Esos momentos entre la galería municipal, la casa de visita de cultura y el hotel Santiago Habana fueron otro punto de partida, quizás el espigón de izaje. Yo había descubierto la poesía entre las flores –casi fantasmales– de dos ceibas muy próximas, su sombra. El libro de poemas Cálida Forma de Aramis Quintero y los discos de abuela Peruca conspiraron para inocular en el guajiro de Cuevitas la fascinación por la palabra. Luego -ya en Jagüey Grande- a través de los versos de Damaris Calderón, Marielena Hernández y Yolanda Brito, de sus enseñanzas en los talleres, las lecturas de Laura Ruiz, Zaldívar, Marimón… Más tarde –y junto aquellas personas– el encuentro con los clásicos, el rose lento.  Eran las primeras variaciones, los aprendizajes, el juego del muchacho. 

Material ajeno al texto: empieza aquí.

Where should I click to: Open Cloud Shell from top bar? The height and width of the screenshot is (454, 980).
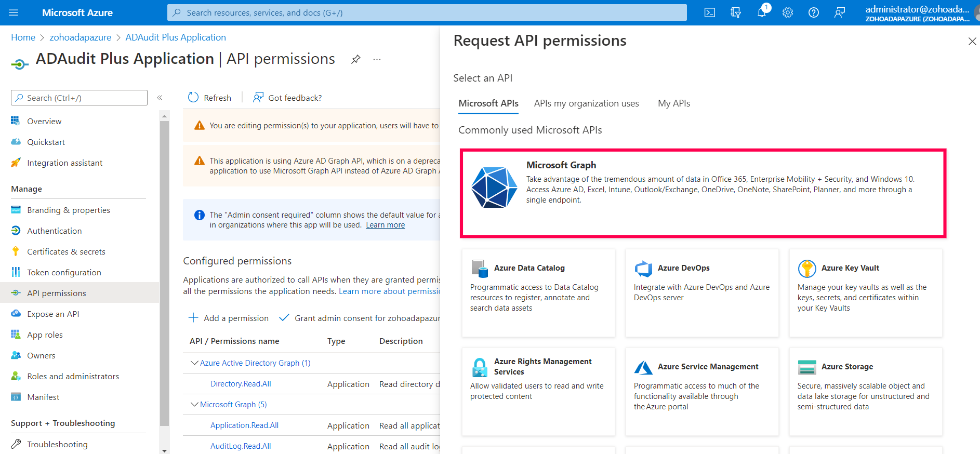click(709, 12)
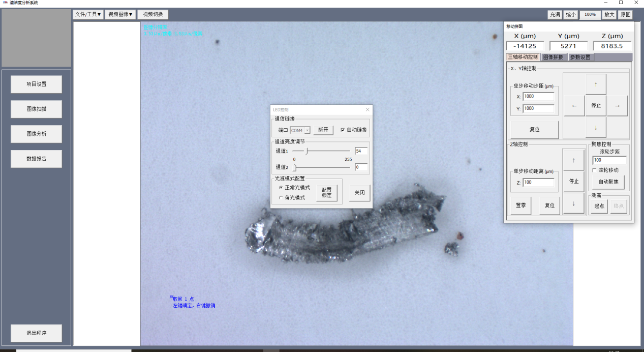The image size is (644, 352).
Task: Toggle the 自动链接 checkbox
Action: 343,130
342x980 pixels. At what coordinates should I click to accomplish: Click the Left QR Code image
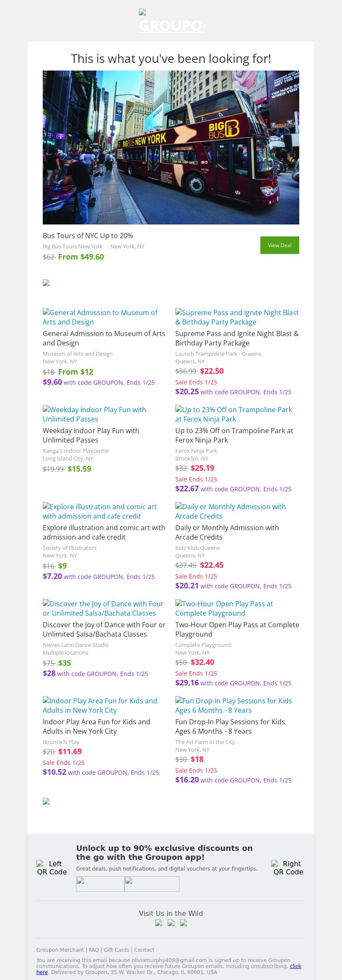pos(52,868)
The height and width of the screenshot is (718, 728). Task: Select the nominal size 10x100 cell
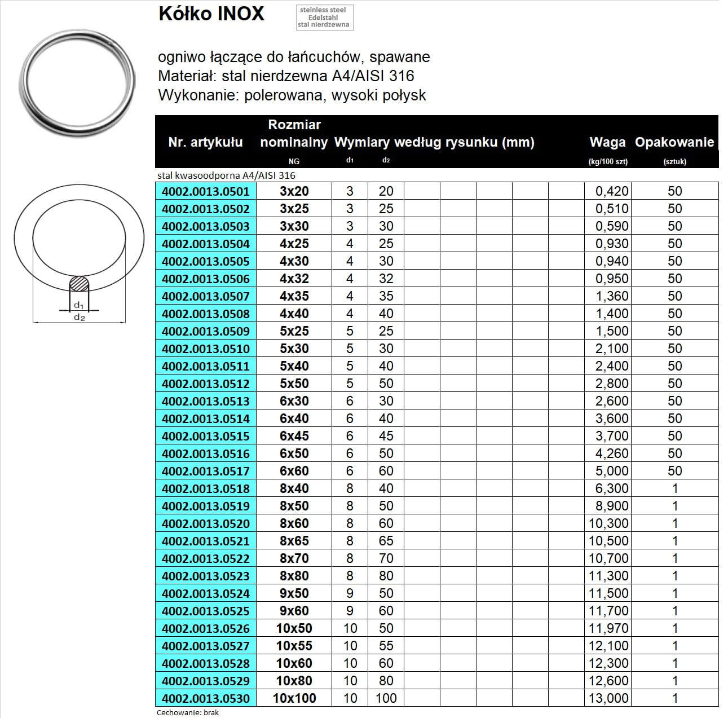[294, 698]
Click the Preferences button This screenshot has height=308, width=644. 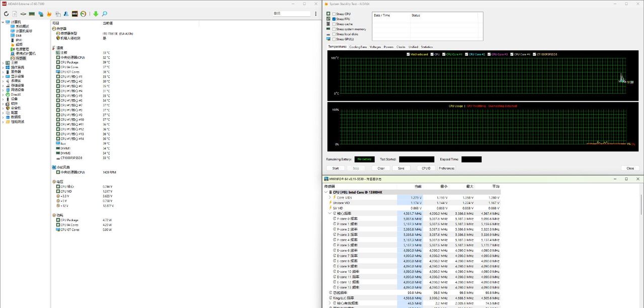pos(446,168)
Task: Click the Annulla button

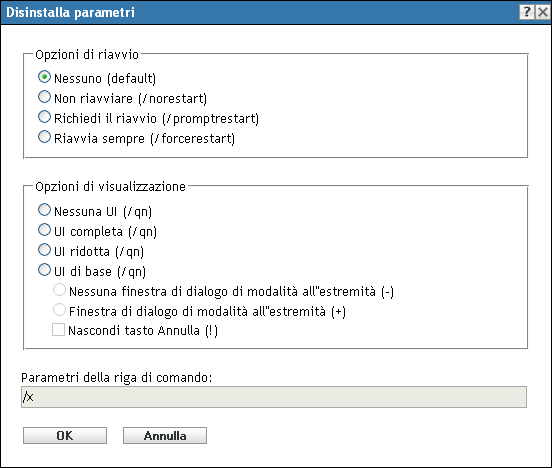Action: coord(165,436)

La apertura de los eventos de Colón –ahora solo puedo imaginar lo complejo que debió ser para Jesús Yanes (director de cultura de ese territorio) y para Espino, organizar todo aquello. Fue mi primera oportunidad de contagio real con personas de mi generación, neófitos que con los más diversos matices se hacían preguntas similares, comenzaban a definir su vocación. Algunos tenían concepciones ideo-estéticas más adelantadas; Gaudencio Rodríguez, a quien con inmadurez y ligera desaprobación llamábamos “el arquitecto”, fundamentados en el error de que la poesía es solo un asunto de musas, “bomba y aliento flamígero”; el propio José Manuel, sensibilidades que ya ascendían un trecho en la comprensión de innegables significados. Otros no entendíamos aún el oficio, el riguroso trabajo del labrador de palabras; creíamos en la “iluminación”, en la sorpresa y con un entusiasmo que solo es posible cuando se desconoce, nos autodenominábamos escritores en toda la territorialidad  de la palabra; pero era una arrogancia dulce, una pedantería dócil y los que más sabían nos dejaban ser, conscientes de que no era el momento para las bofetadas, quizás algún regaño suave y promisorio.
Entre la barra del Hotel y los bancos del parque, tuve mis primeras conversaciones –descargas, avalancha de ideas entre tragos de ron y poemas recién escritos– con Gaudencio, Israel Domínguez, Mabel Cuesta, Nayris Fernández, Yovanny Ferrer, Javier Mederos… instantes de asombro. Se extendieron los continuos redescubrimientos que por esa época experimentaba junto a Mae Roque, coterránea, amiga, entonces confidente. Ebrios y eufóricos nos leíamos poemas, cantábamos desafinados…, me divertía y a veces también desentonaba. En un determinado momento, Espino confesó que apenado por algunos excesos, le había propuesto a Yanes la finalización de los eventos. La respuesta de Jesús fue sorpresiva y alentadora, algo así como: “déjalos, están aprendiendo, ahora tienen la edad para las exuberancias”.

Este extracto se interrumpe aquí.